Paolo went on to serve in WWI and died before turning 40 in 1937. His mother, Anna, died just a year before in 1936; Domenico in 1970 and Maria in 1975. All became U.S. citizens.
After contacting descendants of the Gustozzo family in 2021, something entirely unexpected was revealed: the family had kept a 5-foot long wooden trunk that Anna and her family brought with them from Italy.
More than 110 years later, it was still there in Scranton, Pennsylvania—the same city where the Sciacchitano-Gustozzo family had originally settled. Remarkably, it wasn't the baggage visible in Hine's photo.

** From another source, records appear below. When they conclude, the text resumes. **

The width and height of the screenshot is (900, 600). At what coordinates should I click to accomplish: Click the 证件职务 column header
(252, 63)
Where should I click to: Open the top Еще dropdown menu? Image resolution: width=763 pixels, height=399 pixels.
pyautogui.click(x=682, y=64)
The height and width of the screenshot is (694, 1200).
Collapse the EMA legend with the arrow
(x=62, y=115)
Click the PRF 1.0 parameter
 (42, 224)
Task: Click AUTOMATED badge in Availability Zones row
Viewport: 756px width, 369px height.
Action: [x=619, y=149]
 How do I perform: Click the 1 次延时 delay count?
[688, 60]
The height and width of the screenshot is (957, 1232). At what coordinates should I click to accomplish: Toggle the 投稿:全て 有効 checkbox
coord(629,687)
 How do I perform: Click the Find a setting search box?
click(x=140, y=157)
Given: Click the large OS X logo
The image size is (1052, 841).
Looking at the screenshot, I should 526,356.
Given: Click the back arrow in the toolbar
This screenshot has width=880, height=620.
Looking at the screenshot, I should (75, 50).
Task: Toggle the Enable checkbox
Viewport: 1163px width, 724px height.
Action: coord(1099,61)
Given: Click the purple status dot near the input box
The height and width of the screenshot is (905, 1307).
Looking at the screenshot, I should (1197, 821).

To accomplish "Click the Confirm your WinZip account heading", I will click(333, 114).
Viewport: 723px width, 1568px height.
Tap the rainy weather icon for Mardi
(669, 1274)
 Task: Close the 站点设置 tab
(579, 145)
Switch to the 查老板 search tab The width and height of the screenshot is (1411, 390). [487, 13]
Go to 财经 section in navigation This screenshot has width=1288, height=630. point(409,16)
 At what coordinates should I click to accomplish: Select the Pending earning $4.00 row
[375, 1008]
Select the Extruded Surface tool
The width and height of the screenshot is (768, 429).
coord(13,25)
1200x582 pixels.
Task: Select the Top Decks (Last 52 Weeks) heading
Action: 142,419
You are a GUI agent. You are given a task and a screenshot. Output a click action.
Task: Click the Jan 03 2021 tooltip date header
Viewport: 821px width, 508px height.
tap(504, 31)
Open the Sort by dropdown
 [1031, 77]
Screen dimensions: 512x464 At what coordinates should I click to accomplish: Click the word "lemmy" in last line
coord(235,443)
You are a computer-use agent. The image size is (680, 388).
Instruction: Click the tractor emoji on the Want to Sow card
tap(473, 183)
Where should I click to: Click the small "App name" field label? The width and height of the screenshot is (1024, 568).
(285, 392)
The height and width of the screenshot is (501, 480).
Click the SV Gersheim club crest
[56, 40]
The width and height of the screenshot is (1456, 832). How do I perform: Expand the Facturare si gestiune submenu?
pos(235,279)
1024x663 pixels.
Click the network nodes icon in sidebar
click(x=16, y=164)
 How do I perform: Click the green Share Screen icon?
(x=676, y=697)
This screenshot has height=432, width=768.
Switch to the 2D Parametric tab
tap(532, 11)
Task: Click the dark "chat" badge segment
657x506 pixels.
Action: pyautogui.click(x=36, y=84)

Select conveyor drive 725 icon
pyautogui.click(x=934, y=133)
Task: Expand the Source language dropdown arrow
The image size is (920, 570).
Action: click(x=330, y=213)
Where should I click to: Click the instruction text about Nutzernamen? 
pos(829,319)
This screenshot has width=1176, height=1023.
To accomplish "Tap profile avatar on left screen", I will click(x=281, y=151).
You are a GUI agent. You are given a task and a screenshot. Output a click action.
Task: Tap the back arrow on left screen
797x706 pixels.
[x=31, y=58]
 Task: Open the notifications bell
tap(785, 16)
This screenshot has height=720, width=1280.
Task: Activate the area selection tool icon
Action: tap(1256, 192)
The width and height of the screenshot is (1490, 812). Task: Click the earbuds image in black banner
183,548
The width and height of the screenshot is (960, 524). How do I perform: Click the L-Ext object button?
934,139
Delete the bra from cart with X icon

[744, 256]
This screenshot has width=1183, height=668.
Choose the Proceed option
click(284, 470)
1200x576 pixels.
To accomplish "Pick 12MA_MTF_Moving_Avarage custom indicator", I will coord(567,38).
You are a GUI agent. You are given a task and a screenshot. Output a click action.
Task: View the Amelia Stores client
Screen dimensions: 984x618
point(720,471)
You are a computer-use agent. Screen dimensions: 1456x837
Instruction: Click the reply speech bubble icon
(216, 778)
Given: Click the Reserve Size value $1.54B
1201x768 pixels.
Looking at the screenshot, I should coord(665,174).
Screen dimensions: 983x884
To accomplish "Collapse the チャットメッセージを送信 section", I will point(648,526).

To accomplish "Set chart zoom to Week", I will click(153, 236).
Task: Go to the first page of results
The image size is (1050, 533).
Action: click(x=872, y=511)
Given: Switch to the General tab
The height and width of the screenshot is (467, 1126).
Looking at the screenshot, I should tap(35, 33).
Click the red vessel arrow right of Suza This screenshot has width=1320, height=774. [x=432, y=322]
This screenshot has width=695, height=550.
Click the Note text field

Was it the "lost baggage"?
Such a large trunk would have been kept in another compartment on the S.S. Regina d'Italia, then transferred to a ferry that took the family from the steamship to Ellis Island, and finally walked over by the family to the main building. Upon arrival at Ellis Island, passengers would temporarily stow their baggage on the ground floor of the main building while they trekked through the inspection process. The spot where incoming baggage was stowed is where Hine took his portrait of the Gustozzo's.
Given the fact that Paolo Sciacchitano was detained, one can assume that the rest of the family waited for word on his status, a process that must have taken a significant amount of time, and, undoubtedly, confusion since it's unlikely the family spoke any English. The Gustozzo's baggage was probably moved to another part of the building because of the delay, so as to avoid mixing with what must have been a massive amount of incoming baggage from the next steamship arrivals—not unlike what happens today with luggage at baggage claim areas at busy airports when flights are delayed.
Unfortunately, we don't have a photo of the other missing piece, i.e. Paulo Sciacchitano, but seeing the trunk brings the title of Hine's photo full circle. We can now see a bit more of what wasn't lost, of what has endured physically—as much as it does in memory and in the public record.
1 Hine's photo-study has also been preserved in a mounted version and alternately captioned: "Italian immigrants at Ellis Island - 1905. Lost baggage is the cause of their worried expressions. At the height of immigration the entire first floor of the administration building was used to store baggage." During the 1910s and 1920s, Hine appears to have shared (or sold) negatives of his work with the Methodist Church Board of Missions, complete with log notes, captions or annotations. The General Commission on Archives and History of The United Methodist Church has recently made available a massive photo collection that includes several dozen uncredited works by Hine, some of them unique or with unique annotations, that offer startling new insight into both photographer's work. In the Methodist Church Board of Missions' print, Hine's photo is captioned "Immigrants. Italian family, mother and children. Ellis Island. N.Y. City." While small prints of Hine's work have been kept by the Church, unfortunately the negatives and any correspondence between Hine and the Church have not been preserved.
2 See: Walther, P., & Hine, L. W. (2018). Lewis W. Hine: America at work, p.89.